With the glut of Nu Metal purveyors in the marketplace all vying for space on festival side stages, the bands that get themselves noticed have to project something slightly out of the ordinary -- a tough assignment in a genre where full-body tats and piercings utilizing more stainless steel than a walk-in restaurant cooler are the norm. With the buzz hit "Bodies," from this, its debut album, Dallas-based Drowning Pool shows the rewards and dangers inherent in the metal path.
"Bodies" has become something of a club and radio novelty hit with its insistent "Let the bodies hit the floor" battle cry reverberating through mosh pits around the country, its success propelling the quartet into Ozzfest and a number of high-profile opening gigs. The danger in this approach is that audiences can stop paying attention once they hear "the song," an unhealthy situation for a new band. Fortunately Drowning Pool has a few more tricks in its "Bodies" bag.
Drowning Pool was a standard-issue entry in the Nu Metal sweepstakes until the addition of vocalist Dave Williams, an eight-year veteran of Texas hard-rock and metal aggregations. In Williams, Drowning Pool gained a potent frontman, a powerful set of pipes, and an abrasively effective songwriting partner. He has a great facility for moving from a whisper to a scream, dialing back and forth between his very capable singing voice, his muscular shout, and his throaty, paint-peeling shriek.
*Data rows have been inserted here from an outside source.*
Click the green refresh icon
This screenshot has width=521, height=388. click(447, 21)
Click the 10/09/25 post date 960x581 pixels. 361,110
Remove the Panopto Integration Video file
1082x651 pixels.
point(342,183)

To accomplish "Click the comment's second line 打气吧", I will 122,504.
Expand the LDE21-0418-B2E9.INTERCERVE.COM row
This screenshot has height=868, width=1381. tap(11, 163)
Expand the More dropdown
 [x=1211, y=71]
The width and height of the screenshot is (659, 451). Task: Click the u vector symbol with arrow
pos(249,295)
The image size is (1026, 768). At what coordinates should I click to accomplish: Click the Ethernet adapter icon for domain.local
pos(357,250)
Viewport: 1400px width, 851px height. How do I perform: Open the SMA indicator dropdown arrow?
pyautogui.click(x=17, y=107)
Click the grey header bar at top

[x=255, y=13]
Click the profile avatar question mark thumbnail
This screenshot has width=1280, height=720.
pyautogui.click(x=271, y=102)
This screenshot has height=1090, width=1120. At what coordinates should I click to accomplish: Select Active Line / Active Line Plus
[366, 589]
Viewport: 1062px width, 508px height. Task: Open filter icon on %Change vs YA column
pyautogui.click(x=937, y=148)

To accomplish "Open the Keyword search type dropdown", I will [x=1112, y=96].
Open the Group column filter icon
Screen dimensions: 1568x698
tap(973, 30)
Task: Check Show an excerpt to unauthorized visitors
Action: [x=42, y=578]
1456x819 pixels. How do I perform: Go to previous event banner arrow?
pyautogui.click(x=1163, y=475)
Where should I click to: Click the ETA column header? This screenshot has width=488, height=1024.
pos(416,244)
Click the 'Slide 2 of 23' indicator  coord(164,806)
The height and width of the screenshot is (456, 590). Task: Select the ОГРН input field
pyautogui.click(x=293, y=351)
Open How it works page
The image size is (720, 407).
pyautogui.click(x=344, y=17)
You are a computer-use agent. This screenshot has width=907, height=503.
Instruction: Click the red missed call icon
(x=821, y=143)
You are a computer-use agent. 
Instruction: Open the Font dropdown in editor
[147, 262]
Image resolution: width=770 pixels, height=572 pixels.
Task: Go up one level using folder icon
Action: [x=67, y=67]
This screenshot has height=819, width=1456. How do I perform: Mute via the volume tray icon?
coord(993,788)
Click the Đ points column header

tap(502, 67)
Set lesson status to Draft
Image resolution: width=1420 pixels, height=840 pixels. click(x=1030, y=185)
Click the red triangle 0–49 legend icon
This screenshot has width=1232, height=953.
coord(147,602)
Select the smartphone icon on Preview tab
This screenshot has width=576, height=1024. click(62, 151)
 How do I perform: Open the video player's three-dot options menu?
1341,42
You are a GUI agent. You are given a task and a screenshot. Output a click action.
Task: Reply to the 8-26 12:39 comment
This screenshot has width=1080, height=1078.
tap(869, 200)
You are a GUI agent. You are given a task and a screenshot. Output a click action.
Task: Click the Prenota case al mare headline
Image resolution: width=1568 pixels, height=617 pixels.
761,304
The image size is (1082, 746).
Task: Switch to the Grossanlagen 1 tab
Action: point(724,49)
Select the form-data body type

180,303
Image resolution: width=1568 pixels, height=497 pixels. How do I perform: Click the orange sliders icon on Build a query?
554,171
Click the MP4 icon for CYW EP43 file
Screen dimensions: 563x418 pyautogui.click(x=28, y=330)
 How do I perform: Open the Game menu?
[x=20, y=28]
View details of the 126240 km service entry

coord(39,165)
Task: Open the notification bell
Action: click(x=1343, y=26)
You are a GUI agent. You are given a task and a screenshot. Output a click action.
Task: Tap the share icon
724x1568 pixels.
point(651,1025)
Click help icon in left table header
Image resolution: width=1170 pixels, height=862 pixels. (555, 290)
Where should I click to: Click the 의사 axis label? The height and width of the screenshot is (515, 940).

Williams's ability to control the tempo with his vocals, much like that of Mike Patton in Faith No More or Mike Muir in Suicidal Tendencies, is an important facet of Drowning Pool's sound. Just as important, the band (guitarist C.J. Pierce, bassist Stevie Benton, and drummer Mike Luce) has a sense of melody and subtlety often lost in metallurgy, combined with the massive groove necessary to move material this heavy.
Ultimately the rest of Sinner is what redeems Drowning Pool. The band's thoughtful takes on religion ("Sermon" and the title track), self-determination ("Pity," "Tear Away"), and relationships ("All Over Me," "Told You So"), set to a soundtrack that is equal parts Tool, Korn, and King's X, elevate Sinner above the junkyard metal of its peers.